Analysis of high-resolution simulations of solar geoengineering
I am working to evaluate the climate response to solar geoengineering in the very high-resolution GFDL HiFLOR global climate model. This work will be the first using a model of this class, which can directly simulate tropical cyclones up to category 5 and has a much more realistic representation of regional precipitation patterns and of extreme precipitation events. The analysis will focus on the extreme temperature and precipitation response and will compare these responses to those seen in the GeoMIP ensemble.
The ice-sheet surface mass balance response to solar geoengineering
Solar geoengineering is virtually certain to reduce ice sheet mass loss as it will lower surface air temperatures which drive mass loss from the surface of ice-sheets, however there are uncertainties about it's overall efficacy. This project has two goals: to make a theoretical evaluation of the potential response of ice sheet surface mass balance to solar geoengineering, and to make an initial assessment to confirm these theoretical judgements using the GeoMIP ensemble.
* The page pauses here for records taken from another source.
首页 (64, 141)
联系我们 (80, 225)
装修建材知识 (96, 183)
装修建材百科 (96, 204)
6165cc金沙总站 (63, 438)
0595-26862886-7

The risk of termination shock
If solar geoengineering were deployed at large-scale and were suddenly, permanently terminated, a rapid warming would follow which would likely have substantial impacts. The effects and implications of such a "termination shock" have been widely discussed in the geoengineering literature but few have stopped to ask: how likely is this? and what can be done to reduce this risk? Andy Parker and I have found that the properties of stratospheric aerosol geoengineering mean that simple precautions could make for a very robust and resilient deployment system. We also argue that if one nation deploying solar geoengineering decided to terminate deployment others could easily step in to prevent a termination shock from occurring as the costs of deploying stratospheric aerosol geoengineering are low.